XMxucha gente pone en duda que los puntos de luz que días atrás sobrevolaron los cielos de Méjico puedan ser aparatos procedentes de otros planetas. La idea les resulta una solemne estupidez, cuando no una blasfemia. Bajo su punto de vista, Dios lo dejó todo atado y bien atado, escrito y bien escrito y nada dicen sus libros de que dejara más herederos que los humanos. Al Papa lo puso al cargo de las cosas celestiales y a los reyes encomendó la supervisión de los asuntos terrenales. Ese es el cuento que nos han contado durante siglos y lo que suponga salirse de ese guión es querer mear fuera del tiesto.

• [Objetivo de la tarea]: Continúa el texto sobre los puntos de luz que sobrevolaron el cielo de Méjico a partir de su última frase. Los datos no hacen falta para resolver esta tarea.

• [Datos siguientes]:
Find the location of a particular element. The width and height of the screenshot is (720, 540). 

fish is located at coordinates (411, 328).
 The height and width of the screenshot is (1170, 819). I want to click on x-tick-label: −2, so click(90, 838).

• [Respuesta al problema]:
Quienes recientemente hayan tenido la oportunidad de ver la película Bowling for Columbine, de Michael Moore , habrán podido observar lo fácil que les sigue siendo a los poderosos el hacernos creer cualquier cosa, incluso las más descabelladas. La justa medida de miedo y de ignorancia basta para que las personas nos convirtamos en material maleable, arcilla fresca. Podemos llegar a creernos inmortales aun cuando todo a nuestro alrededor hable de tránsito. Podemos llegar a creer sinceramente en la inefabilidad de un pobre semejante sin que el rubor nos salte a la cara. Podemos llegar a creer que es natural que existan reyes y príncipes sólo porque así fue siempre, aunque ese siempre haya venido impuesto a sangre y fuego. Pero lo grave no es admitir estas patrañas, que por otro lado son ya más viejas que el hilo negro. Lo lamentable es observar la perversión con la que se nos pretende convencer de que sucede cuanto sucede en beneficio nuestro.

Estos días en que uno se siente bombardeado por un fanatismo monarquizante, no es inoportuno recordar que además de la boda se celebra en el mundo el centenario del nacimiento de Neruda, de Dalí, de Lorca, de Miguel Hernández y de tantos otros que lucharon precisamente para que estas cosas no sucedieran. Triunfaron sus poemas, pero sobre sus tumbas bailan gentes como Ussía y Peñafiel .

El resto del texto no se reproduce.